* **Problem to solve**:
Reproduce, exactly and in full, only the lines below from the one containing "Datenschutzerklärung [link] (506, 586)" through the one containing "Die Wolkenfabrik (315, 1581)".

[Collected data entries]
+ + + + + + +

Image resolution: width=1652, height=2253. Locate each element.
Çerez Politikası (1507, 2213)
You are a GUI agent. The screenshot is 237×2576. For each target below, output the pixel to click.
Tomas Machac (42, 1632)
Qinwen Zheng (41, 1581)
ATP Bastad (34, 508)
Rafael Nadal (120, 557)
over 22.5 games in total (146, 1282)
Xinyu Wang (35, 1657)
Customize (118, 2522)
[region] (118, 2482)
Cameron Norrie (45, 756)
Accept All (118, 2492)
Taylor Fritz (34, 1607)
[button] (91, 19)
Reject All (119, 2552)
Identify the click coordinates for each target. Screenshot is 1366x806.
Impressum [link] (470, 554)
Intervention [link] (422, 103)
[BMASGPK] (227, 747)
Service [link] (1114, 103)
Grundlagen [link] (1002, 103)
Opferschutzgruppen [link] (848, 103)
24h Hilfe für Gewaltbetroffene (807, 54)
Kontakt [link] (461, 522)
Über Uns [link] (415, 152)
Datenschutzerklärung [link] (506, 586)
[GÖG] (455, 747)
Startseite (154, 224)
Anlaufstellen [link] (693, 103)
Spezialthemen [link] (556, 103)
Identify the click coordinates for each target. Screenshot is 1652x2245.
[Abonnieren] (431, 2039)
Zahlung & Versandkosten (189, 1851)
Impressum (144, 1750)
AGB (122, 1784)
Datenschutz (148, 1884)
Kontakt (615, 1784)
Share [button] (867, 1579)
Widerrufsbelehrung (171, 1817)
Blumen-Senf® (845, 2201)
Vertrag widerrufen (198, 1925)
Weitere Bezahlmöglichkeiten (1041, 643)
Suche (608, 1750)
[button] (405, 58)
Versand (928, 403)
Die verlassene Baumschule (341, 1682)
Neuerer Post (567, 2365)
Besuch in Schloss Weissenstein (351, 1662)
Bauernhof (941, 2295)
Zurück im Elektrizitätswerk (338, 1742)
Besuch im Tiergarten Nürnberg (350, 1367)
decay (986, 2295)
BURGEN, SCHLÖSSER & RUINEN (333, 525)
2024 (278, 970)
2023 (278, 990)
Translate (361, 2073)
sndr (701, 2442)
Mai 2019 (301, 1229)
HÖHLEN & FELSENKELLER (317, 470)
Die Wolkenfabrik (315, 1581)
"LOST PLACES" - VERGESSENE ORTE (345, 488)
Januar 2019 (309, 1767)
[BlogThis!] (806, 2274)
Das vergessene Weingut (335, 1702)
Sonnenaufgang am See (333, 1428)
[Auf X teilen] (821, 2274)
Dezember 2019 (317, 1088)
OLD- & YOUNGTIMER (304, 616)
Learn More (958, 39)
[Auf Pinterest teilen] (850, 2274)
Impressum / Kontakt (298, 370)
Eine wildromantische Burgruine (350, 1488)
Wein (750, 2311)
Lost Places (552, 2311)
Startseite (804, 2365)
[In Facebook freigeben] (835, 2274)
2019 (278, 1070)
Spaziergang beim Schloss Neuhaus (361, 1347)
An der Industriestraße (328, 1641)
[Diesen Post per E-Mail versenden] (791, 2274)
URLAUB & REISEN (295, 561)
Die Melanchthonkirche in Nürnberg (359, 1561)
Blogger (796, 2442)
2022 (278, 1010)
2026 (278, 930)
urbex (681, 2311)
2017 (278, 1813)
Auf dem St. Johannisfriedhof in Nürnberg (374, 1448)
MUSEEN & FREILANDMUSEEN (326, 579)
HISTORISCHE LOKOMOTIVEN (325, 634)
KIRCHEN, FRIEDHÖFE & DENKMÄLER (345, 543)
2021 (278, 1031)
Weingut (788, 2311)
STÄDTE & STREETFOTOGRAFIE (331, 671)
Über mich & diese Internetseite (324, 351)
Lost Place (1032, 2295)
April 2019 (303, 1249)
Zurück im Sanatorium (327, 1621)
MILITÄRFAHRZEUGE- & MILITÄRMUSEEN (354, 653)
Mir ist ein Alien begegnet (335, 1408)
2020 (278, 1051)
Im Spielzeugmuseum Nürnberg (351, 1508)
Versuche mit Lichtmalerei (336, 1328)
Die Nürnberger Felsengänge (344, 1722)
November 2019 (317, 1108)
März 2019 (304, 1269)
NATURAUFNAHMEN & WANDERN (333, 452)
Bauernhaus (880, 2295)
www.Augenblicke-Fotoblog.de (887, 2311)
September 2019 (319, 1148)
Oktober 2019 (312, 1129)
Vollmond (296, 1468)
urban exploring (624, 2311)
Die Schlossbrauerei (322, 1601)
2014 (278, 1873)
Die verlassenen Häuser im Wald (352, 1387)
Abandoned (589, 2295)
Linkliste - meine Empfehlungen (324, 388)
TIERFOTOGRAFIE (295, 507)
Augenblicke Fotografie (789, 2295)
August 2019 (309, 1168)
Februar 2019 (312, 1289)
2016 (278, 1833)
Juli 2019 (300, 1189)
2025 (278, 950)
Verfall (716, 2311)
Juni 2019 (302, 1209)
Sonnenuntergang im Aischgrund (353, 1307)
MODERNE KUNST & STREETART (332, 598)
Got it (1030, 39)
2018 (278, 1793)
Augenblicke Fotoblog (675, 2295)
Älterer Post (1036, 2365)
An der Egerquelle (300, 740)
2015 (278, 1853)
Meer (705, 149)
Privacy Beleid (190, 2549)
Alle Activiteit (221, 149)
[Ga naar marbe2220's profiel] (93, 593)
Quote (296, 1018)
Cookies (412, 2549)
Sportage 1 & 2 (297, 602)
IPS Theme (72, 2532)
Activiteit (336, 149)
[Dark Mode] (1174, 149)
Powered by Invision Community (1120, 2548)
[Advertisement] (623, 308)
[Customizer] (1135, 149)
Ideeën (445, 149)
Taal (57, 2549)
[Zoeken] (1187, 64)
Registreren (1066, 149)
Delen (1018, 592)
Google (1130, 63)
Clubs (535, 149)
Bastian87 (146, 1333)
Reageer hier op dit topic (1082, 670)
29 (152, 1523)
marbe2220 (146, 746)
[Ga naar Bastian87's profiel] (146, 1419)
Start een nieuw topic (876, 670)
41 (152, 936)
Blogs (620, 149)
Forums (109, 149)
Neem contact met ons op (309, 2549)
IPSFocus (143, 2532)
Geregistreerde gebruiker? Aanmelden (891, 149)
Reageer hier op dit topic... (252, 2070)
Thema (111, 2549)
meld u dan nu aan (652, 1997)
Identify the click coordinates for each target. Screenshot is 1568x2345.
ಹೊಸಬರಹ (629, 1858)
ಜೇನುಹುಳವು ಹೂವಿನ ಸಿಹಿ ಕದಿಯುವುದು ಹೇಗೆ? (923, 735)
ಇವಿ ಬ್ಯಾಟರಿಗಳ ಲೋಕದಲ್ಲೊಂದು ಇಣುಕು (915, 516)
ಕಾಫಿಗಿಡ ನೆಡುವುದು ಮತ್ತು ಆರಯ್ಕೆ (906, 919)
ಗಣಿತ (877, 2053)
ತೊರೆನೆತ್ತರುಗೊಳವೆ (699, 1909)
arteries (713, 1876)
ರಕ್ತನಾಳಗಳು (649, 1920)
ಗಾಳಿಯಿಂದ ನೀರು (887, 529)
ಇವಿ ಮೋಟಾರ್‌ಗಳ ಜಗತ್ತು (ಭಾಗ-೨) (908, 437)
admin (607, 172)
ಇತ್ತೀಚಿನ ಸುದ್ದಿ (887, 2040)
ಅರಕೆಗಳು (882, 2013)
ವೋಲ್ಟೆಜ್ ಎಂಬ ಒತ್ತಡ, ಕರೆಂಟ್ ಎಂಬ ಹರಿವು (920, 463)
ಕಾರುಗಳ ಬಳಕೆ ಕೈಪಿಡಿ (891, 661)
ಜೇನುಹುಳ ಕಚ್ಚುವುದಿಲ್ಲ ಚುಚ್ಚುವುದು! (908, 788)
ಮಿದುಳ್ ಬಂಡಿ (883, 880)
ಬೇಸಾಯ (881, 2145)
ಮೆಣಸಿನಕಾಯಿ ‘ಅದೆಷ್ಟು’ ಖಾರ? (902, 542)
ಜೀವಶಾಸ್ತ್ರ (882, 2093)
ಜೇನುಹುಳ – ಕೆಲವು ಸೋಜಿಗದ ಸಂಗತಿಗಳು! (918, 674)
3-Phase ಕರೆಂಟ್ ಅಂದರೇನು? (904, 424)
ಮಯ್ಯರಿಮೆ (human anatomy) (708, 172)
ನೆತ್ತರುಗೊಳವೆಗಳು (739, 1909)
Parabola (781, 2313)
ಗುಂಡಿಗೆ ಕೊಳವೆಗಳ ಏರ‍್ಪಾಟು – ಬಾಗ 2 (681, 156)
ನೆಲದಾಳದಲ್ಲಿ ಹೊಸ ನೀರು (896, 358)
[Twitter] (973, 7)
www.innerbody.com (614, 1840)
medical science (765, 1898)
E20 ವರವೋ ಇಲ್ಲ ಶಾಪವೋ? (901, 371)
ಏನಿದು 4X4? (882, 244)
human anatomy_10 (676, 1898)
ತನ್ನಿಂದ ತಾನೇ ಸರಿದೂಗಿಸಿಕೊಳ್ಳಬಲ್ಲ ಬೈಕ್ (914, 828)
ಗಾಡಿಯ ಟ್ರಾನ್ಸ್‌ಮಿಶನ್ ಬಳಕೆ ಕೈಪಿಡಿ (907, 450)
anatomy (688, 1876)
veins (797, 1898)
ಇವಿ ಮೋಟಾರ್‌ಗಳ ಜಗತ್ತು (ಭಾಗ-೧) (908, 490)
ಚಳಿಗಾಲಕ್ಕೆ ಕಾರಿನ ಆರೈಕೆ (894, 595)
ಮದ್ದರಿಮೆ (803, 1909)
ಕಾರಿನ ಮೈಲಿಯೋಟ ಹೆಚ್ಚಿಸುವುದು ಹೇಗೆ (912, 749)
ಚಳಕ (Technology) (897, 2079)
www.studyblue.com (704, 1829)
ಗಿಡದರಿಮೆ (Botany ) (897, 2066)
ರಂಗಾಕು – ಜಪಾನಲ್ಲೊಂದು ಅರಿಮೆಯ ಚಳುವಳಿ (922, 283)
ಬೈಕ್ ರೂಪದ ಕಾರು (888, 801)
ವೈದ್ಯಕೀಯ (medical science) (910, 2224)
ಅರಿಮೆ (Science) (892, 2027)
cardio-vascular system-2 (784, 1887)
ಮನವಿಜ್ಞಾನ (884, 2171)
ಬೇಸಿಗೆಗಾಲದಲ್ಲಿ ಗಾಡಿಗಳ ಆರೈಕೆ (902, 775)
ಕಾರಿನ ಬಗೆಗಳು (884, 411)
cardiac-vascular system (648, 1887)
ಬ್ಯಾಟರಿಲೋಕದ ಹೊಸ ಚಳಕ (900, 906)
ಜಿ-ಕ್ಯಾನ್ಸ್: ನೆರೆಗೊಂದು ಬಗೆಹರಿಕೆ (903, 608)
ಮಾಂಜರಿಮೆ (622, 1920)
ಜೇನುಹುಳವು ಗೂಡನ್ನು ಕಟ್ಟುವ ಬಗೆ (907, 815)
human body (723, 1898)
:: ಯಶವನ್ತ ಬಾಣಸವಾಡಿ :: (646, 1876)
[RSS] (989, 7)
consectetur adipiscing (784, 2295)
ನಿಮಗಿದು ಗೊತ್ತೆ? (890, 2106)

+ + + + + + +

* **Your response**:
Datenschutzerklärung [link] (506, 586)
[GÖG] (455, 747)
Startseite (154, 224)
Anlaufstellen [link] (693, 103)
Spezialthemen [link] (556, 103)
Identify the click coordinates for each target. Screenshot is 1652x2245.
[Abonnieren] (431, 2039)
Zahlung & Versandkosten (189, 1851)
Impressum (144, 1750)
AGB (122, 1784)
Datenschutz (148, 1884)
Kontakt (615, 1784)
Share [button] (867, 1579)
Widerrufsbelehrung (171, 1817)
Blumen-Senf® (845, 2201)
Vertrag widerrufen (198, 1925)
Weitere Bezahlmöglichkeiten (1041, 643)
Suche (608, 1750)
[button] (405, 58)
Versand (928, 403)
Die verlassene Baumschule (341, 1682)
Neuerer Post (567, 2365)
Besuch in Schloss Weissenstein (351, 1662)
Bauernhof (941, 2295)
Zurück im Elektrizitätswerk (338, 1742)
Besuch im Tiergarten Nürnberg (350, 1367)
decay (986, 2295)
BURGEN, SCHLÖSSER & RUINEN (333, 525)
2024 (278, 970)
2023 (278, 990)
Translate (361, 2073)
sndr (701, 2442)
Mai 2019 (301, 1229)
HÖHLEN & FELSENKELLER (317, 470)
Die Wolkenfabrik (315, 1581)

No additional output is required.